6. It’s too inconvenient if I lose my phone

Don’t worry, all the well-known services provide some sort of backup code that will help you if you were to lose your phone.

If storing the backup codes sounds like too much of a hassle to you (it’s not), then other recovery options like email verification are still available to you. If you go that route, just remember to properly secure your email account.

7. I trust the security of my account provider

LinkedIn, Yahoo, Equifax, Marriott, Facebook. They have all been hacked at one point. No platform is immune to cyberattacks, and even the most secure companies face data breaches.

MFA offers a layer of protection that is not dependent on something your account provider has already stored. This other layer of protection strengthens your security measures, keeping your account safer from being compromised.

8. I don’t want to depend on an app

You don’t have to! Instagram, Twitter, Facebook, and Tik Tok all offer several MFA options, including SMS, email, and apps.

You can choose what works best for you and even switch out your MFA method later if it doesn’t work as well as you expected.

9. I’m afraid I’ll get locked out of my account

With the availability of backup codes and recovery methods, the chances of this happening and you getting locked out are minimal.

Services also provide ways to recover access if your primary device is lost, and you can store backup codes securely in a password manager for emergencies.

10. Attackers can circumvent it anyway

While no system is perfect, MFA is one of the most effective tools available.

And yes, I do have some tricks up my sleeve to compromise accounts that have MFA enabled, and so do the hackers.

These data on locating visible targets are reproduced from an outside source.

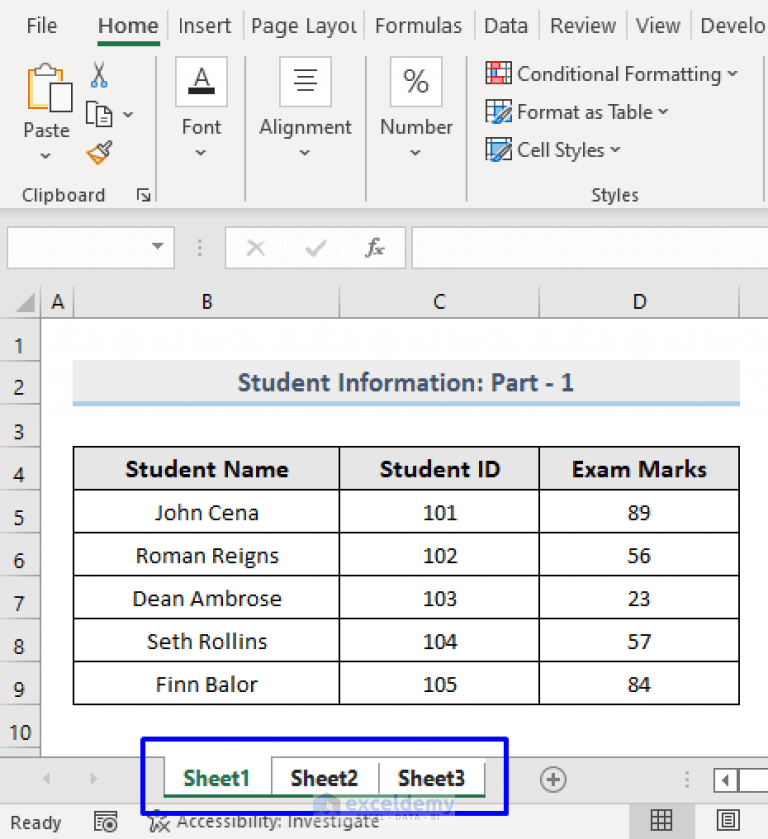Click the Normal view icon in status bar
768x839 pixels.
point(661,821)
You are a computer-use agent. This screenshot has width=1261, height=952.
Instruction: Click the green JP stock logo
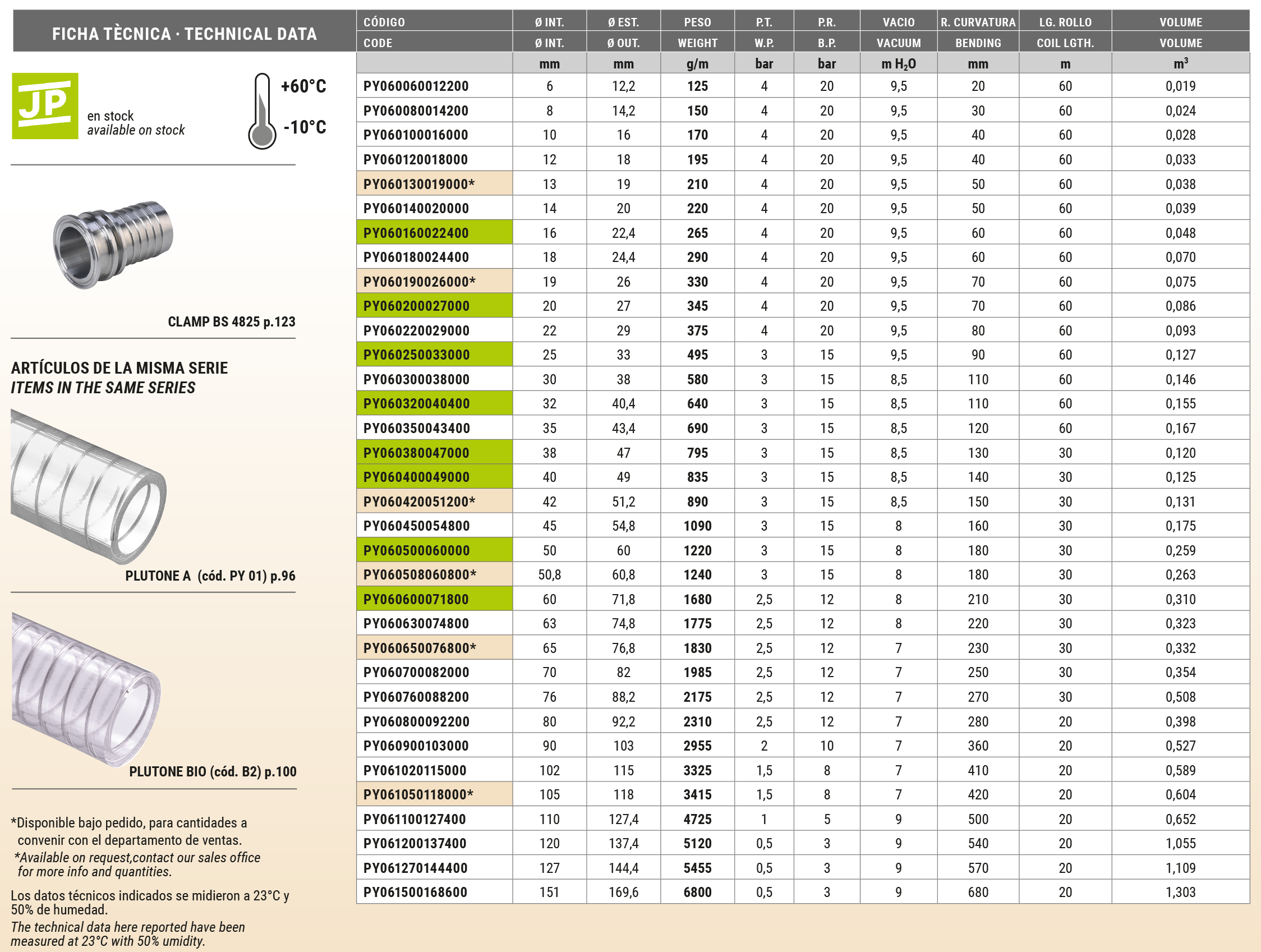click(x=45, y=106)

But those techniques take effort and time, and require more expert knowledge to leverage.

Your account will most likely be compromised in an automated attack that targets thousands of accounts at the same time. The hacker will never even know he compromised you. The chances of someone spending that much effort on a regular user’s account are slim.

Hackers are more likely to move on to easier targets when MFA is in place.

Don’t Wait Until It’s Too Late

In today’s world, MFA is no longer optional, it’s essential.

With social media accounts getting compromised at higher and higher rates, and regular people becoming prime targets for hackers, securing your social media and email accounts with MFA is one of the easiest and most effective ways to protect your online presence.

In 2024 implementing MFA is easy. Some implementations even save your time, as you don’t have to input your password. There’s really no excuse not to use it. So, lock up your account today before you become a part of some hacking statistic.

Hackers like easy targets, don’t be one.